### Task to complete
Rewrite the rows from the line with "is (276, 490)." up to and including the line with "Looking at the image, I should click on (164, 135).", replacing "microphone" with "speaker" and changing nothing else.

---+---

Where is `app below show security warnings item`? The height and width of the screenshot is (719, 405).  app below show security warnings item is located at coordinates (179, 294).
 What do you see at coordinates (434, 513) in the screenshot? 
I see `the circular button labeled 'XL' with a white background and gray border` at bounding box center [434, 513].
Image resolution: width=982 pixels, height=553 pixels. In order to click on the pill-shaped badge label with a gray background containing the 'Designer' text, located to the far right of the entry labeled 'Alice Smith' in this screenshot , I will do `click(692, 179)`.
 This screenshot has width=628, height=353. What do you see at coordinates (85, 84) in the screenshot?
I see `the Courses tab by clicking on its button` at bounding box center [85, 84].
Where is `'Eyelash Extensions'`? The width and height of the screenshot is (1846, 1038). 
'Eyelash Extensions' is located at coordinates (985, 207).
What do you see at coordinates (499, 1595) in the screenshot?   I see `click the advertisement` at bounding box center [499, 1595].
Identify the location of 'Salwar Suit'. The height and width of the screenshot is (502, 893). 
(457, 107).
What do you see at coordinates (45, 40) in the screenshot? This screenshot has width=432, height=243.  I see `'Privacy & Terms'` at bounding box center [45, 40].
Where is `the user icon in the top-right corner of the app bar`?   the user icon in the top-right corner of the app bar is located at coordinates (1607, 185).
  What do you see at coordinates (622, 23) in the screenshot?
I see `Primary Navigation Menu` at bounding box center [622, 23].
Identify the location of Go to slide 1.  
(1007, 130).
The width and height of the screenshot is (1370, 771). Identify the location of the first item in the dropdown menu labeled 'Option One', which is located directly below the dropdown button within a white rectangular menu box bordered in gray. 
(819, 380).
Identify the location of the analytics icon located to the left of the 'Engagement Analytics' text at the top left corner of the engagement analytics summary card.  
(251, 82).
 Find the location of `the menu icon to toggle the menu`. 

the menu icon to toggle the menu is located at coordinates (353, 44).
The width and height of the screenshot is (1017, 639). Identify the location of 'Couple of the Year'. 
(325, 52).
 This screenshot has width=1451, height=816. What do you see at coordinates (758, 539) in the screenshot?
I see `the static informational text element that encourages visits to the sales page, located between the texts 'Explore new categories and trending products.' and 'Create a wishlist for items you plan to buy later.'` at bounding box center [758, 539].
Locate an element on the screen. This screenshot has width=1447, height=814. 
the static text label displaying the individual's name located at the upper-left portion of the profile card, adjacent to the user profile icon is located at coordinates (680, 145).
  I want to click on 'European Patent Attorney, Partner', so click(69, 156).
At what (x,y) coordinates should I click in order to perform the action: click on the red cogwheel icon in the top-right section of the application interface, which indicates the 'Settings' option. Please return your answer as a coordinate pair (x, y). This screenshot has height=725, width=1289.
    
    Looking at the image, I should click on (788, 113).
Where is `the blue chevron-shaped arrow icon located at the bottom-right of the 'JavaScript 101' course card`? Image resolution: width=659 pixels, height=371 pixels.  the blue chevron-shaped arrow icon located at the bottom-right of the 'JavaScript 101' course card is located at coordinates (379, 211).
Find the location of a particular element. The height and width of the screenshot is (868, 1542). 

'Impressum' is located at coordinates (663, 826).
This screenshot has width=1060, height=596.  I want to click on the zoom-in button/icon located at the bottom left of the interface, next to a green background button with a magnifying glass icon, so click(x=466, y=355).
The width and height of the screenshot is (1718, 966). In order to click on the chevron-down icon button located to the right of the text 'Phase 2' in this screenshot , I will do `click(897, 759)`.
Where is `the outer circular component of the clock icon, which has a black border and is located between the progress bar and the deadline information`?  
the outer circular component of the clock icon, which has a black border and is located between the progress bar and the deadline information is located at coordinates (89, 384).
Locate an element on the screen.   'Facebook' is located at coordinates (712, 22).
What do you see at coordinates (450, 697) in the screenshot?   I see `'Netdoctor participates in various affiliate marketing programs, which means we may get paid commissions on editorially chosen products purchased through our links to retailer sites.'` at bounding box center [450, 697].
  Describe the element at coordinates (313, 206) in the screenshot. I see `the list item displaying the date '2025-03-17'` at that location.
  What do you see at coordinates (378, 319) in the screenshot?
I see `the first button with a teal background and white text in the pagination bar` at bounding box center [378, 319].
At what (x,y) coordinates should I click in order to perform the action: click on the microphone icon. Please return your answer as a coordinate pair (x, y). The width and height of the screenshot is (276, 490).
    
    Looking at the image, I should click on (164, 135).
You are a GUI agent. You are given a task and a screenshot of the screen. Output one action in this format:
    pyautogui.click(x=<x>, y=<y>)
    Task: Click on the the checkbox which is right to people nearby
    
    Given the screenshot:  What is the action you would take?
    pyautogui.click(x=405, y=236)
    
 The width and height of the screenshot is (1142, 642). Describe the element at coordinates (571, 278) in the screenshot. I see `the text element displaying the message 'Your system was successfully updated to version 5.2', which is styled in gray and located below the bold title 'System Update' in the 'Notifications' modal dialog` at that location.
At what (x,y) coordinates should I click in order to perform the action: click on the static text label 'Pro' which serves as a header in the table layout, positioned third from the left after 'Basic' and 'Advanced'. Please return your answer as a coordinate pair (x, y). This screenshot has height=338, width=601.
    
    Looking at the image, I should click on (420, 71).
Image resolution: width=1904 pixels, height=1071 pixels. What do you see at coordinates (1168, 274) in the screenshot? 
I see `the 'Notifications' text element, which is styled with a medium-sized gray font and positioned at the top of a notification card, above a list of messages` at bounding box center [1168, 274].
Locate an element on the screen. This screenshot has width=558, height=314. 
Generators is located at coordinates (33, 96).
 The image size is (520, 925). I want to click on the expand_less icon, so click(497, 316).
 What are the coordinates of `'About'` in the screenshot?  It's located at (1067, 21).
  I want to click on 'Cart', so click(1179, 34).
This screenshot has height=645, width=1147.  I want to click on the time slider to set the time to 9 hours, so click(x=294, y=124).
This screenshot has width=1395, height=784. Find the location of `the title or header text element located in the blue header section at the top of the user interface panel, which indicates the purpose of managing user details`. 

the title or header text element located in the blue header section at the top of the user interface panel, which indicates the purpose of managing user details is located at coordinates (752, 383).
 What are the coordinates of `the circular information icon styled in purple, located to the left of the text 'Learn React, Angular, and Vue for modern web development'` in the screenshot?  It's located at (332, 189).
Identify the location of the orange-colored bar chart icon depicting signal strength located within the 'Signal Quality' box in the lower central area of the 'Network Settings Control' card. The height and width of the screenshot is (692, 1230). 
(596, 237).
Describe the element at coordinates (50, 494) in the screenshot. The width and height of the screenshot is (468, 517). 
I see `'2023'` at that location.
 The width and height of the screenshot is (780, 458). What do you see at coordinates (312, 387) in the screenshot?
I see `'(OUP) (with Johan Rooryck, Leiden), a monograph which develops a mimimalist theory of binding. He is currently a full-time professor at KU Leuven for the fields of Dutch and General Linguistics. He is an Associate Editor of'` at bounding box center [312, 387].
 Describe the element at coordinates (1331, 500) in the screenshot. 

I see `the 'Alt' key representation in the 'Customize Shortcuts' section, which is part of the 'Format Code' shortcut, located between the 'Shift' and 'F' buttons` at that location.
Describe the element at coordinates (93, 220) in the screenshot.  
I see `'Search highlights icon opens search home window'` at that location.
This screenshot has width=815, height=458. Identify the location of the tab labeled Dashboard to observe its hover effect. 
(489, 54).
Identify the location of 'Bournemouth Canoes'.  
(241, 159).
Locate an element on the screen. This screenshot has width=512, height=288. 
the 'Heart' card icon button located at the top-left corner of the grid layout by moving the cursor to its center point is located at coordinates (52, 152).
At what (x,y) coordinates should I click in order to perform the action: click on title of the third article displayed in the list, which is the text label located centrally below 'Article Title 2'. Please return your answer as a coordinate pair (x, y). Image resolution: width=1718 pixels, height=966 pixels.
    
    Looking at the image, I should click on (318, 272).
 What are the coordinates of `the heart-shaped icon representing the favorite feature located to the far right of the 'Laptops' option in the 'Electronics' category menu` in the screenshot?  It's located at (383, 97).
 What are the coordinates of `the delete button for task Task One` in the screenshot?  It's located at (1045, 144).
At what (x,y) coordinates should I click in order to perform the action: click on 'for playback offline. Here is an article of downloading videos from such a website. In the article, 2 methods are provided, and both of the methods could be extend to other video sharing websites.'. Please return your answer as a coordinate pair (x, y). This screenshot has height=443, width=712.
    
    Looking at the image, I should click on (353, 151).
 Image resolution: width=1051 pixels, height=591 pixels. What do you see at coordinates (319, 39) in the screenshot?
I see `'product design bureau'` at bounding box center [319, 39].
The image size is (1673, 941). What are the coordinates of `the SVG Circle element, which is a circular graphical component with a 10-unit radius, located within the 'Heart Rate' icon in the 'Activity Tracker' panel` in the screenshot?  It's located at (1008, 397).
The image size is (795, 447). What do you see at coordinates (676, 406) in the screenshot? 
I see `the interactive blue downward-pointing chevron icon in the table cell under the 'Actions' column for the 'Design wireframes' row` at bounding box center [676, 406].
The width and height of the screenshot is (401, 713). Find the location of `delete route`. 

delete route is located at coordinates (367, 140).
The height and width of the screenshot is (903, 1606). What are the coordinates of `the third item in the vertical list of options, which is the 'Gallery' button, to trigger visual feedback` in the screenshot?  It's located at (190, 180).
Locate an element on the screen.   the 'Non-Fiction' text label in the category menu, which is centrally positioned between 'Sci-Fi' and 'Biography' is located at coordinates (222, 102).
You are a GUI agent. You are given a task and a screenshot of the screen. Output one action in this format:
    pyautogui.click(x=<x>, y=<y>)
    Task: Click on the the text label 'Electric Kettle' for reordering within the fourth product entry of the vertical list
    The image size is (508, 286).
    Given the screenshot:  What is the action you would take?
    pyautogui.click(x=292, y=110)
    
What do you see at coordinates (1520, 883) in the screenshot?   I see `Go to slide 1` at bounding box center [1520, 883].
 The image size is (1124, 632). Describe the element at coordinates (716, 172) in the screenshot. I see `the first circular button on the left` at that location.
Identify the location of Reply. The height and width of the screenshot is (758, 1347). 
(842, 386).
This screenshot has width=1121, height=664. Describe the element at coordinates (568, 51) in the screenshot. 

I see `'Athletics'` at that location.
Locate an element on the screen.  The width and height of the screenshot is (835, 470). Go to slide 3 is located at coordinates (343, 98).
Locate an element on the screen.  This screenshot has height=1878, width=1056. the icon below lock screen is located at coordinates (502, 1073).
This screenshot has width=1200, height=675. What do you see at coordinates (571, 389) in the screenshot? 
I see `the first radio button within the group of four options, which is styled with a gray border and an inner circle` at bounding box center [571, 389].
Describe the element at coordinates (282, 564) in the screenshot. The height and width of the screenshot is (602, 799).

---+---

### Reply to the task
At what (x,y) coordinates should I click in order to perform the action: click on the speaker icon. Please return your answer as a coordinate pair (x, y). The width and height of the screenshot is (276, 490).
    
    Looking at the image, I should click on (164, 135).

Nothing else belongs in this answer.